Billy stood numbly, his hands in his pockets, while the officials took stock of the damage and moved what remained of the VW's passengers to the local emergency services. "It's not so bad," the Chevy's pilot tried to tell him as two women in blue jumpsuits strapped him into a neck-brace and bundled him onto stretcher, "And anyway, the insurance will pay for it. It sure wasn't your fault." Her eyes turned with awe to the misshapen hulk of the minibus, which still sported a right arm like some crazy antenna, though two police officers were trying to work it loose. But Billy was inconsolable. His car could never be resurrected—nor could it be duplicated; his sister had sold the U-Draw-It projector at the family garage sale last year for one whole dollar. If only he had known! Billy had made over fifteen dollars that day but never even considered the possibility of such a need.
As he lay in his bed that night after the tedious x-rays and the endless forms and the excited attentions of his family—"We saw you on TV!" his dad said, "And you looked terrible!" Stacey and Tracey crowed—Billy chewed on his tragedy as if it were cud. The dinosaurs around his room—models, statues, pictures, posters, fossils, little plastic toys and even a sq
uirt-gun—seemed to sympathize mutely with his suffering, but they could not feel his pain. Billy was not one to wax philosophic. It felt like tragedy and that's what he thought of it, trying to call to mind a tenuous reference to King Lear that he was unable to articulate. There was no hope; but he was not one to think of shuffling off his mortal coil to end the slings and arrows of an admittedly outrageous fortune, nor to experience a life-changing moment of decision and resolve. Instead he lay sleepless for an hour or so with the accident on mental instant-replay, occasionally punctuating the depiction with the single word, "tragedy," mouthed silently.
Is it any wonder Billy woke up a dinosaur?

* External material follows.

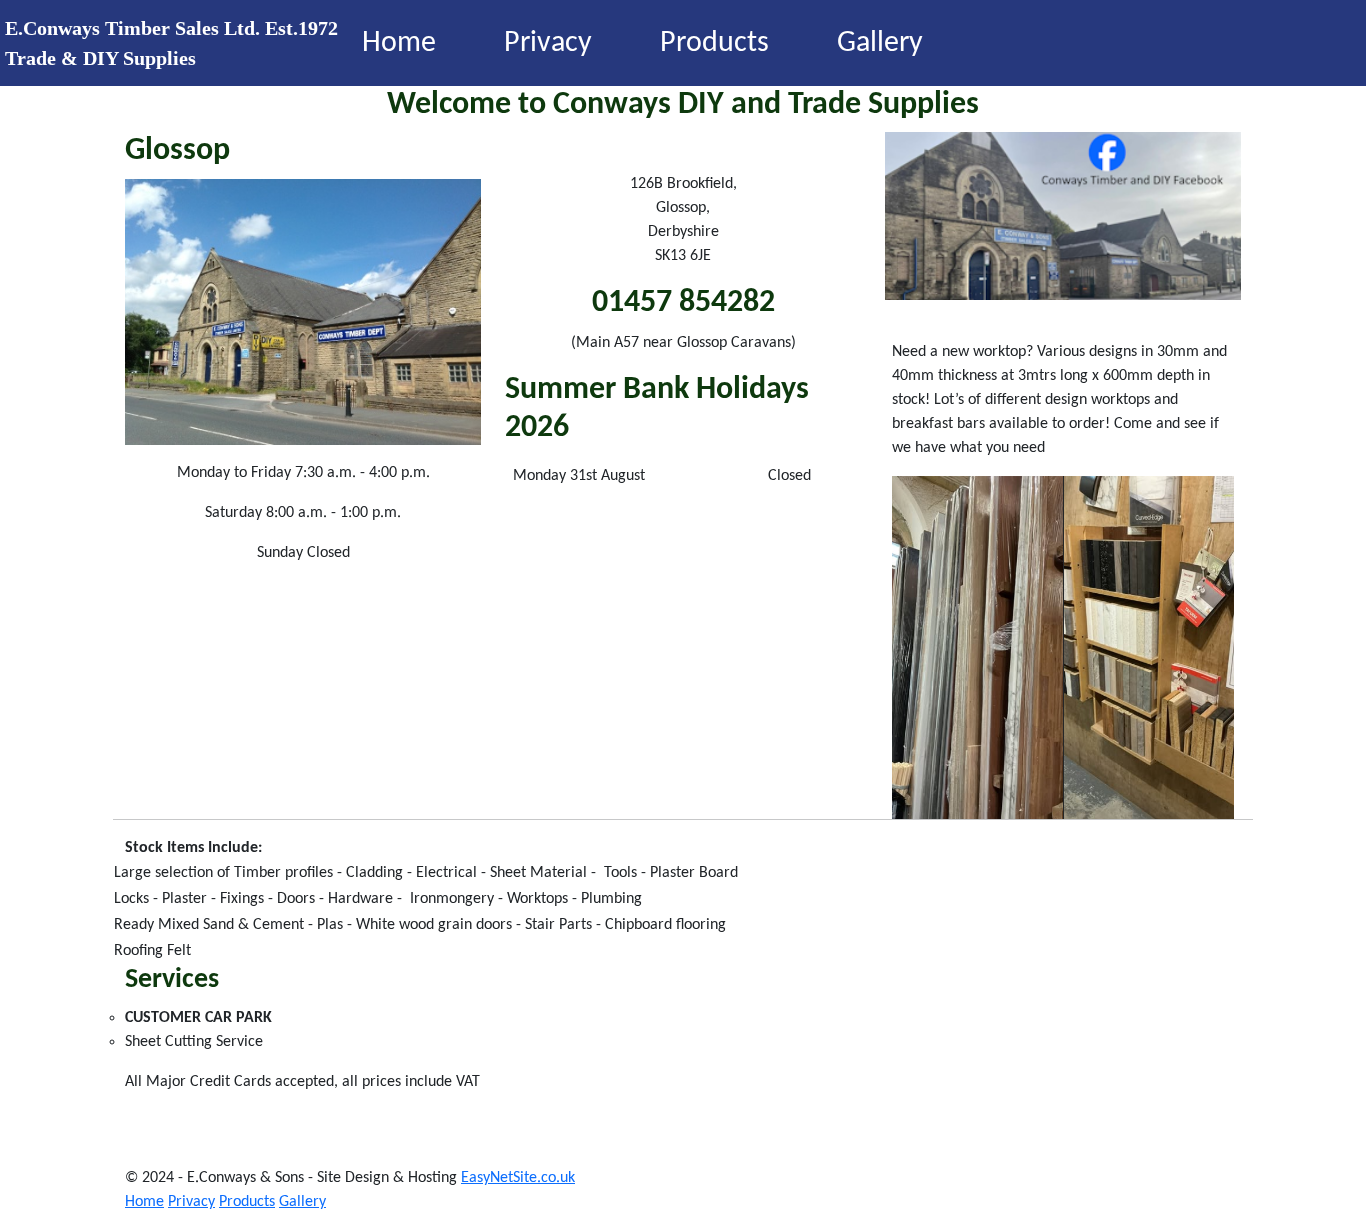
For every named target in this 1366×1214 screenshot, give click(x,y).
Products (714, 43)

One minute he was happy as the proverbial clam, the next forty years of his existence securely unionized. The next? WHAM! His dreams shattered in pieces all over the corner of Main and Fourth mixed with the blood of wasted metalheads. Not that his reaction wasn't extreme, mind you. I'm sure his family thought so. They probably would have said, "Think it over, Billy. This is a big decision. Take your time." Well, his parents at any rate would likely have said something like that. His sisters, of course, would have been characteristically blunt. But Tracey and Stacey didn't have a chance to pooh-pooh Billy's transformation. They—like their mom and dad—were crushed as a result of it. Margaret, thanks to the lure of Betty Louise's lurid stash of Playgirl and Sex Puppet magazines, owed her continuing existence to attending a "childish" (to her eighteen years of world-weary experience) slumber party on that fateful night.

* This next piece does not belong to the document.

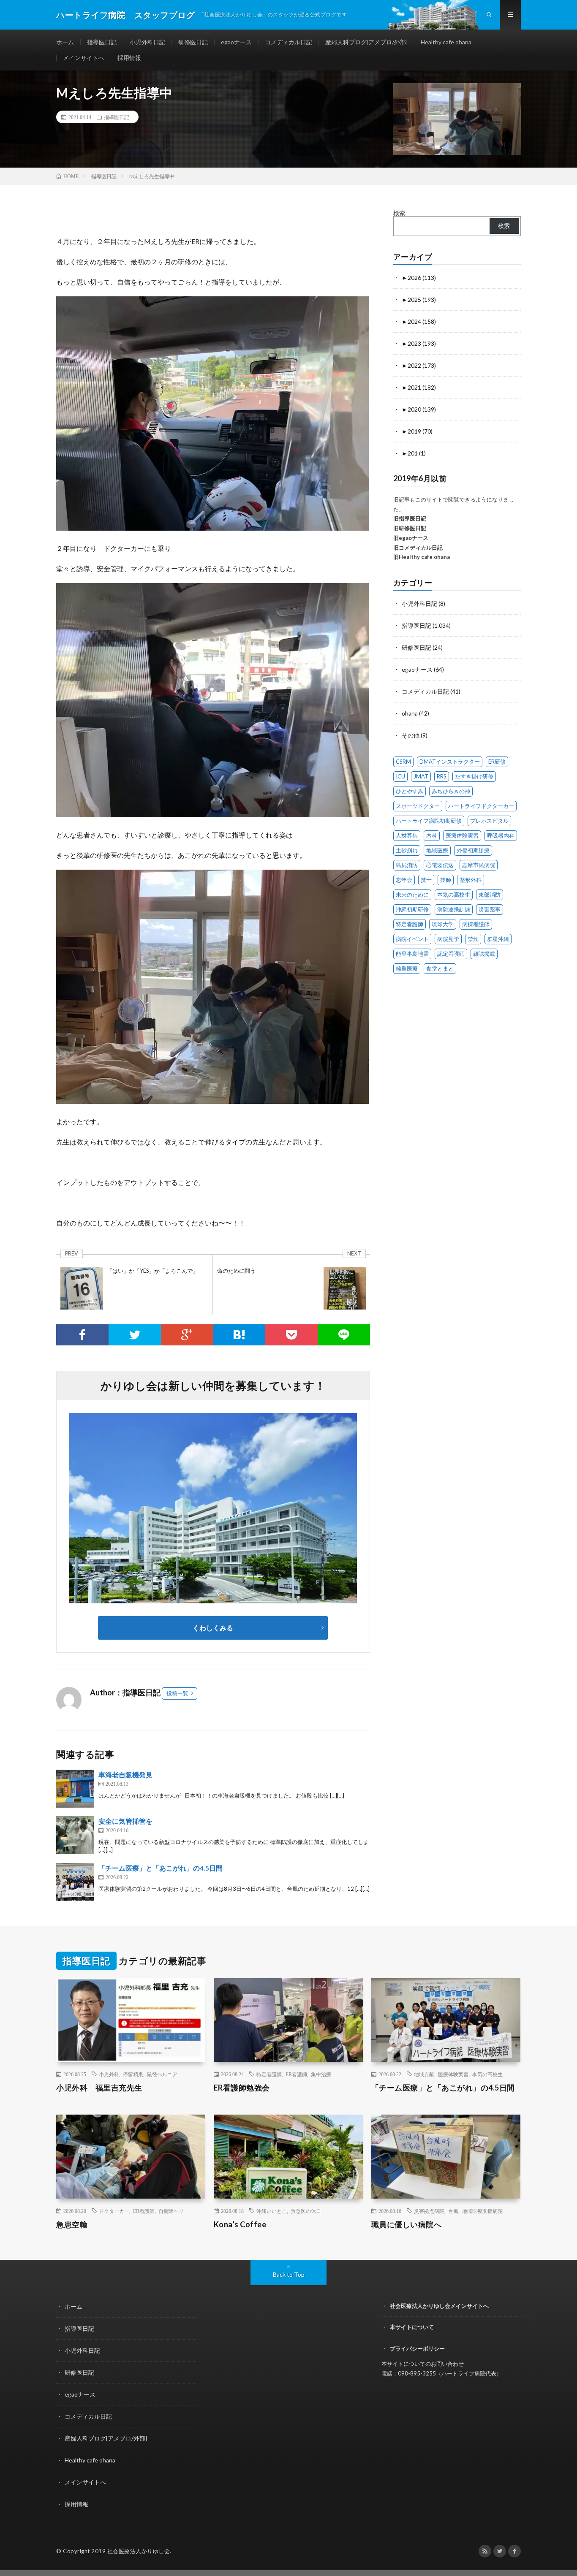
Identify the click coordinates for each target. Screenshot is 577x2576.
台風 (453, 2210)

Billy awoke in the pre-dawn caress of sunlight with the certainty that something was definitely wrong. First, his neck ached like a snake-bite. He was already reaching his arm up to feel for the cause when the sad memory of his loss returned. He had scant seconds to mourn his vehicle before its image was obliterated by three painfully acute realizations. One: he was looking at the sky. Two: his arm had never reached his neck because it had somehow shortened, pawing impotently beside its mate, and had sprouted claws. Three: he smelled blood and its aroma overpowered his senses like the combined perfume of ten thousand Thanksgiving turkeys and a hundred chocolate cheesecakes.